### Exercise
Retype the data below, every word of it, exactly.

### The input

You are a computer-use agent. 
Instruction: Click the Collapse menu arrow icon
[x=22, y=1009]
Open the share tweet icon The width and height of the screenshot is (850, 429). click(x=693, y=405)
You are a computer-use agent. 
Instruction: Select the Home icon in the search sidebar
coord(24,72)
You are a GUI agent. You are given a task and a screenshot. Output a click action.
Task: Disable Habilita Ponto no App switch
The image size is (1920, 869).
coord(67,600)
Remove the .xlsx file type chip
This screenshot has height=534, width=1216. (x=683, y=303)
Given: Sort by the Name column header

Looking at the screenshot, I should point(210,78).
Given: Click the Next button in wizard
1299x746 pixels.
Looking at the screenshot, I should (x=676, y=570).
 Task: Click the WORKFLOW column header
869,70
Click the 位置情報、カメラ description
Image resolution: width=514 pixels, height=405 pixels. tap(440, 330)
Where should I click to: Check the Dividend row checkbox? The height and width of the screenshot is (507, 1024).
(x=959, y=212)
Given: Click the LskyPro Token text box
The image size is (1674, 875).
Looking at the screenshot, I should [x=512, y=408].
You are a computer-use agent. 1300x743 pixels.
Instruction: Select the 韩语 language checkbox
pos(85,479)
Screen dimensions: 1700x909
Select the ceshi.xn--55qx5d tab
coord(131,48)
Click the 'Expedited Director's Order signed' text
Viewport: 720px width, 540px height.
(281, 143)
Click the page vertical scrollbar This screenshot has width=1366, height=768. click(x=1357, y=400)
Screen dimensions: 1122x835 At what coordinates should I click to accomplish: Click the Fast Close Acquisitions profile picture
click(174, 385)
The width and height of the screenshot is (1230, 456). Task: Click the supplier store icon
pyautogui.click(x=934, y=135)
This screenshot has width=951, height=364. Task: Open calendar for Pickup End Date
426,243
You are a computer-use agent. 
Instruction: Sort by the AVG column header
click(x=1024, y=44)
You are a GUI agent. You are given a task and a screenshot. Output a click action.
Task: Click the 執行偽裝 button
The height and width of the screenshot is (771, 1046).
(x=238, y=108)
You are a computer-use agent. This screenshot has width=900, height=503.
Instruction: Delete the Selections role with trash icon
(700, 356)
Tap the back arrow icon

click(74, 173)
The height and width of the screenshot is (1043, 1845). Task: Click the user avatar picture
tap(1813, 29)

### Result below
You are a computer-use agent. 
Instruction: Click the Collapse menu arrow icon
[x=22, y=1009]
Open the share tweet icon The width and height of the screenshot is (850, 429). click(x=693, y=405)
You are a computer-use agent. 
Instruction: Select the Home icon in the search sidebar
coord(24,72)
You are a GUI agent. You are given a task and a screenshot. Output a click action.
Task: Disable Habilita Ponto no App switch
The image size is (1920, 869).
coord(67,600)
Remove the .xlsx file type chip
This screenshot has height=534, width=1216. (x=683, y=303)
Given: Sort by the Name column header

Looking at the screenshot, I should point(210,78).
Given: Click the Next button in wizard
1299x746 pixels.
Looking at the screenshot, I should (x=676, y=570).
 Task: Click the WORKFLOW column header
869,70
Click the 位置情報、カメラ description
Image resolution: width=514 pixels, height=405 pixels. tap(440, 330)
Where should I click to: Check the Dividend row checkbox? The height and width of the screenshot is (507, 1024).
(x=959, y=212)
Given: Click the LskyPro Token text box
The image size is (1674, 875).
Looking at the screenshot, I should [x=512, y=408].
You are a computer-use agent. 1300x743 pixels.
Instruction: Select the 韩语 language checkbox
pos(85,479)
Screen dimensions: 1700x909
Select the ceshi.xn--55qx5d tab
coord(131,48)
Click the 'Expedited Director's Order signed' text
Viewport: 720px width, 540px height.
(281, 143)
Click the page vertical scrollbar This screenshot has width=1366, height=768. click(x=1357, y=400)
Screen dimensions: 1122x835 At what coordinates should I click to accomplish: Click the Fast Close Acquisitions profile picture
click(174, 385)
The width and height of the screenshot is (1230, 456). Task: Click the supplier store icon
pyautogui.click(x=934, y=135)
This screenshot has width=951, height=364. Task: Open calendar for Pickup End Date
426,243
You are a computer-use agent. 
Instruction: Sort by the AVG column header
click(x=1024, y=44)
You are a GUI agent. You are given a task and a screenshot. Output a click action.
Task: Click the 執行偽裝 button
The height and width of the screenshot is (771, 1046).
(x=238, y=108)
You are a computer-use agent. This screenshot has width=900, height=503.
Instruction: Delete the Selections role with trash icon
(700, 356)
Tap the back arrow icon

click(74, 173)
The height and width of the screenshot is (1043, 1845). Task: Click the user avatar picture
tap(1813, 29)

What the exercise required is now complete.